### Exercise directions
With pictures left out, please repeat word for word the lines from the one containing "Open the bottom-most demo.ts:10 source link" through the end of the records.

### Source material
_____

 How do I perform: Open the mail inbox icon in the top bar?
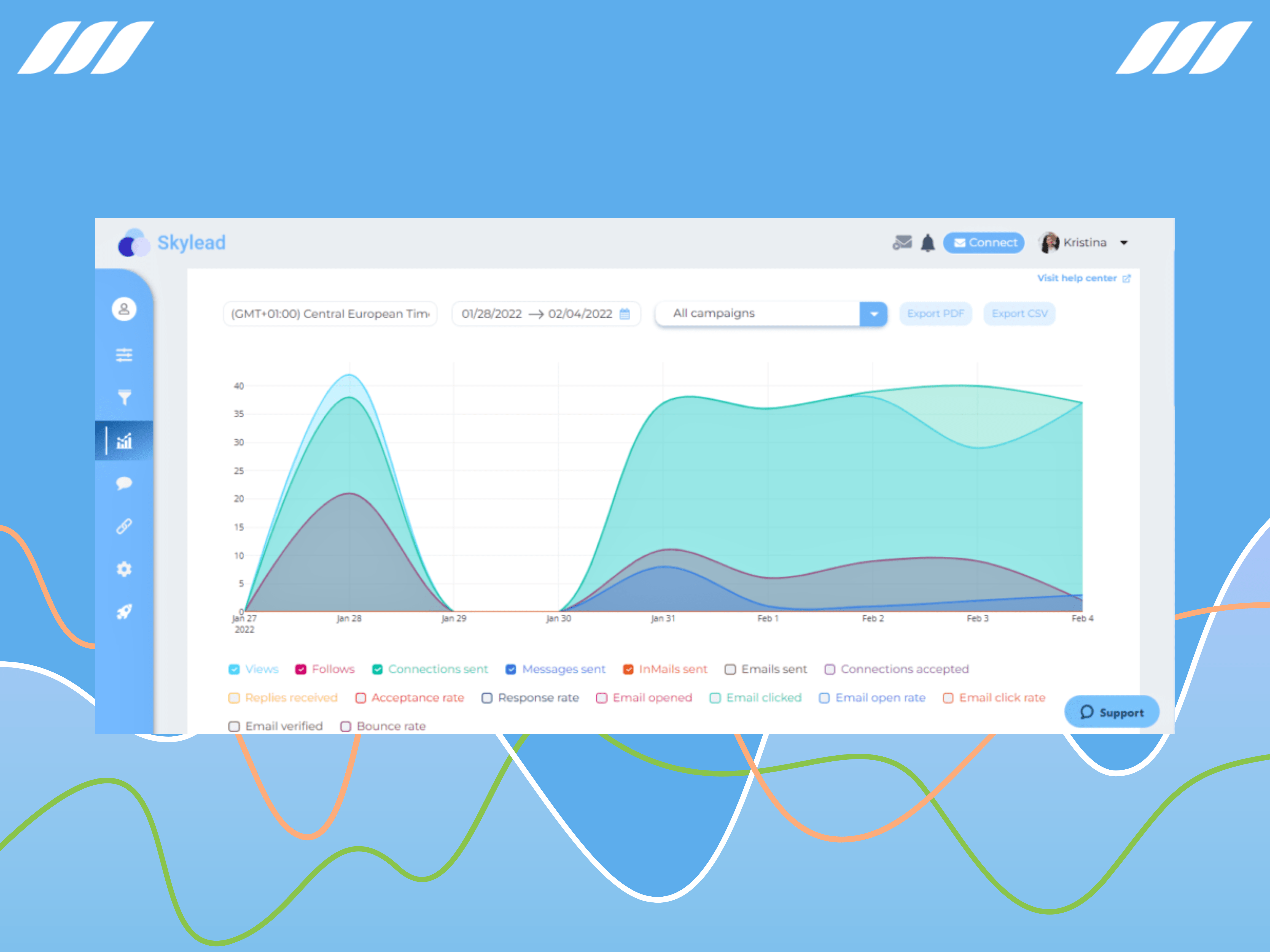[x=903, y=243]
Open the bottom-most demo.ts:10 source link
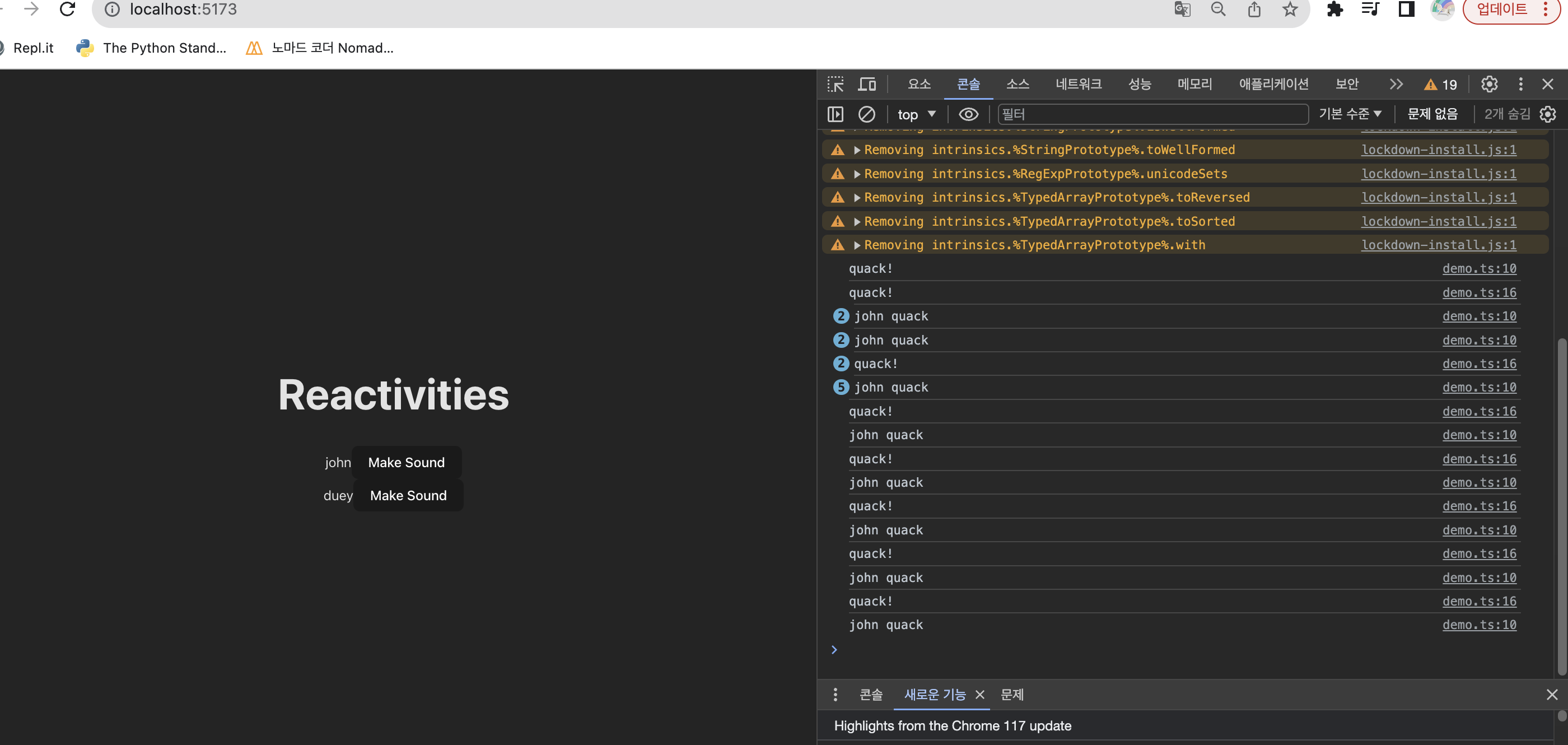Viewport: 1568px width, 745px height. [x=1478, y=625]
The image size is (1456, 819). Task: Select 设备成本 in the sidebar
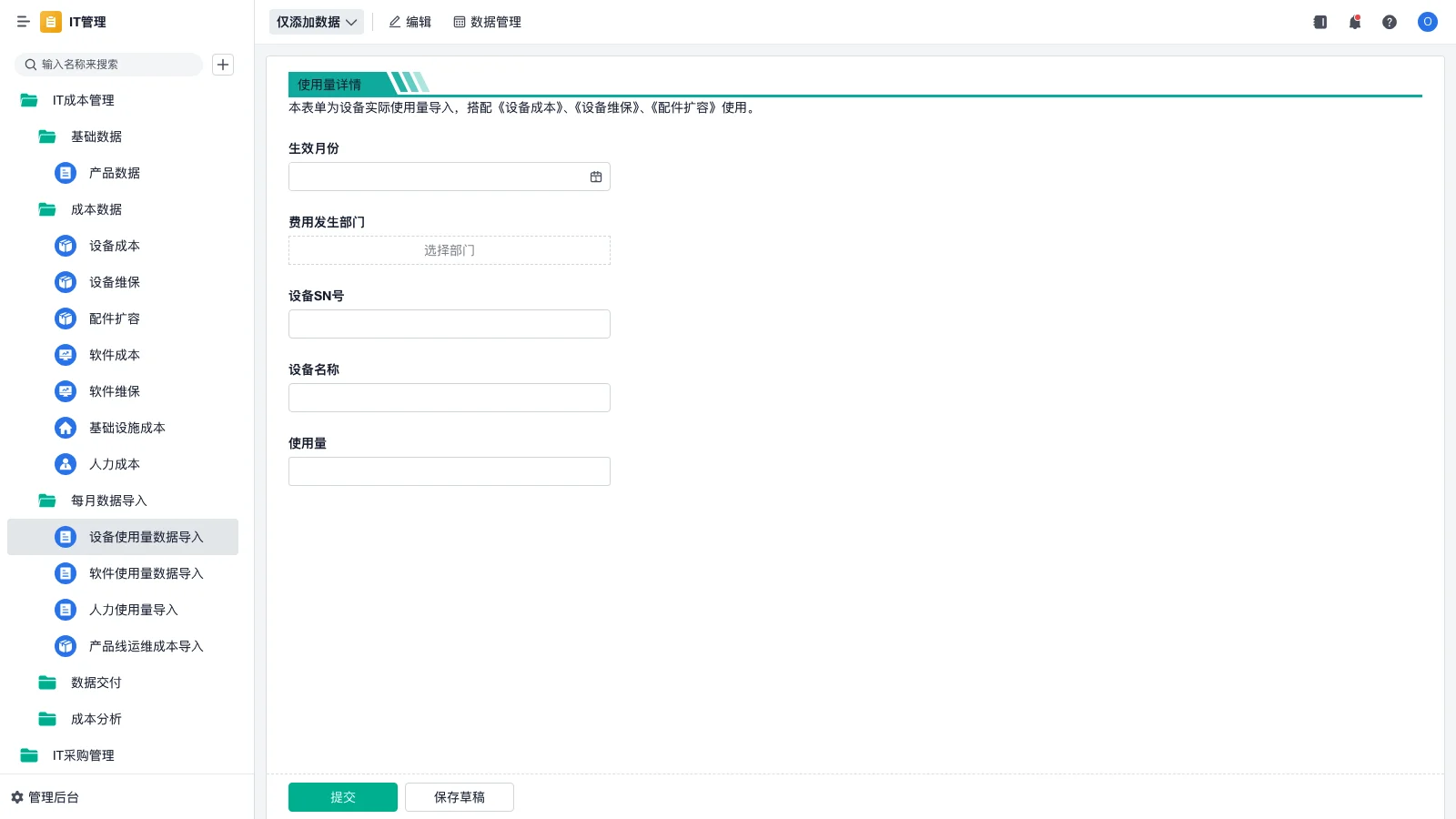[114, 246]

_____

### Task solution
Open the bottom-most demo.ts:10 source link
Viewport: 1568px width, 745px height. [x=1478, y=625]
The image size is (1456, 819). Task: Select 设备成本 in the sidebar
[114, 246]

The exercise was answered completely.